突出して優れている点があるわけではないけど、万能型であり多くの闘いの経験則こそが彼女の強みだ。

 

望むところだ。

その経験こそ僕の欲したものだ。

 

二頭の狼の影が交差する。

 

☆★☆☆★☆☆★☆☆★☆☆★☆☆★☆☆★☆☆★☆☆★☆

 

 

 

 

 

結局あの後、僕はボロボロになるまで茶髪と戦った。

たくさん技を使い、ゴキブリダッシュまで出したのだがそれは魔女と同じ方法で対処された。

『金剛』も胸の分厚い脂肪により阻まれたときは『ずるい!』と世界の貧乳淑女の声を代表して叫んどいた。

茶髪の闘い方は本当に参考になるものばかりで特に駆け引き、フェイクがうまかった。

こちらに全力の技を出させないように立ち回る茶髪、一瞬のスキを見計らって針のような蹴りを放ってくるのだから手に負えない。

結果、二人ボロボロになり同時に角煮弁当を掴んだことでドローとなった。

なのでこうして公園で角煮弁当と、チーズハンバーグ弁当を二人で買い、分け合うこととなった。

くそぅ…本当ならこの角煮弁当は全部僕の胃に入るはずだったのに…。

まぁチーズハンバーグも美味しかったからいいんだけどさ…。

 

茶髪には次は負けないと言っておいた。

向こうも笑って同じことを返す。

一応、女性の夜の一人歩きは危険という事で家の近くまで送っていくことに。

こっから夜のバイトの場所まで遠いなぁ、明日起きれるかなぁとか思ってると茶髪に頭を撫でられた。

ごくろう、【天パ】と。

まるで飼い犬だ。

でもなんだかこんなのも悪くはない。

前世では女っ気はなかったし、転生しても年齢=彼女いない歴だからこういう青春っぽいのもありかな。

でも次は負けない。

 

余談だが豚の角煮弁当、ファンになりました。

今度こそ全部食べてやる。

 

更に余談だが佐藤君と白粉さんはカップラーメンとソイジョイを買ってた。

栄養偏るでと言うとすごい変な顔をされた。

一口くれと言う佐藤君に死んでもいやと返すと白粉さんは鼻息を荒くして何かをメモしてた。

佐藤君が白粉さんの束ねられた髪を引っ張り「あぅ」とうめき声をあげる。

僕は小説の中の主人公たちと戦ったんだなぁと思うとなんだか灌漑深いものがあった。

これからこの二人も強くなっていくんだろうなぁ、負けてやるものか。

 

 

 

 

 

☆★☆☆★☆☆★☆☆★☆☆★☆☆★☆☆★☆☆★☆☆★☆

 

 

「おい、聞いたか?」

 

「なになに?」

 

とあるスーパーにて。

争奪戦が行われた後、ある噂が広まっていた。

 

「例のあいつ、また弁当獲ったってよ」

 

「え、あいつ?」

 

「おう、ルーキーのくせにやるじゃねぇか」

 

「あいつって?」

 

「ほら、変な技出す奴。

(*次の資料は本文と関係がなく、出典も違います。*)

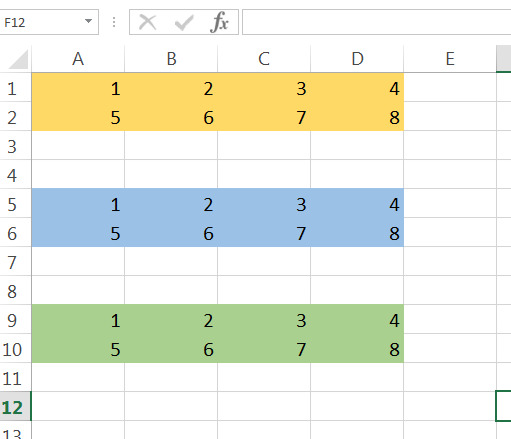
Task: Click orange cell A1 containing 1
Action: (x=78, y=87)
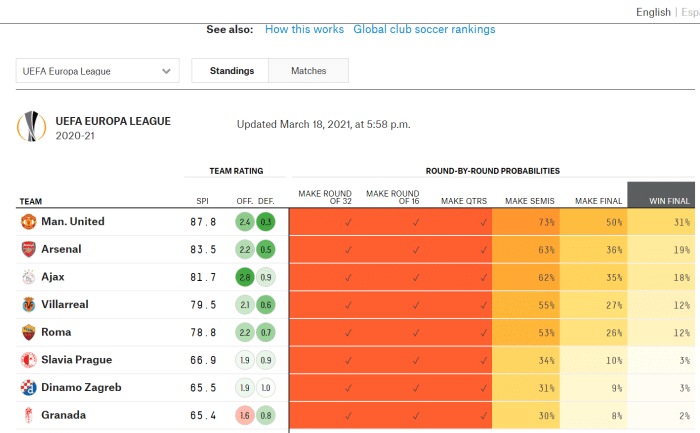Screen dimensions: 700x433
Task: Open the Global club soccer rankings link
Action: 424,29
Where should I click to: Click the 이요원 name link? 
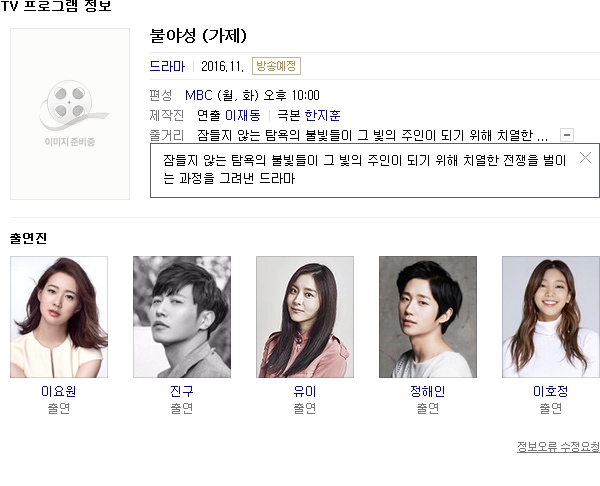[59, 391]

たしか…【ゴキブリ】だっけか?」

 

「なんだその【二つ名】…」

 

「なんでもゴキブリみたいな動きするんだってよ」

 

「…めっちゃ気になるwww」

 

「あそこって【氷結の魔女】の縄張りだろ?」

 

「あぁ、だが今魔女はいない」

 

「なんでまた?」

 

「HP同好会に二人新しいのが入ったろ?それとブッキングしないようにあえて縄張りを開けてるらしい」

 

「じゃぁ今チャンスってことか?」

 

「俺あそこの豚の角煮弁当好きなんだよな」

 

「ジジ様の店のほうのサバの味噌煮も久々に食いたい」

 

「あーやめとけ。この時期はあそこは【アラシ】が多発する。行くだけ無駄だ」

 

「あ~、そんな時期か。くそ、豚どもめ」

 

「…じゃあ、そのルーキーもそろそろ【アラシ】と出会うかもな」

 

「やめだやめだ、絶対弁当なんか獲れねぇ」

 

数人の狼は音もなく消えていく。

そして残った狼の口からこぼれる。

 

「この壁、どう乗り越える?」

 

 

 

いまだ争奪戦に参加している回数は少ないが、月桂冠を獲り、【氷結の魔女】に吠え、力を伸ばしているルーキーの狼。

本人の知らないところで噂は回る。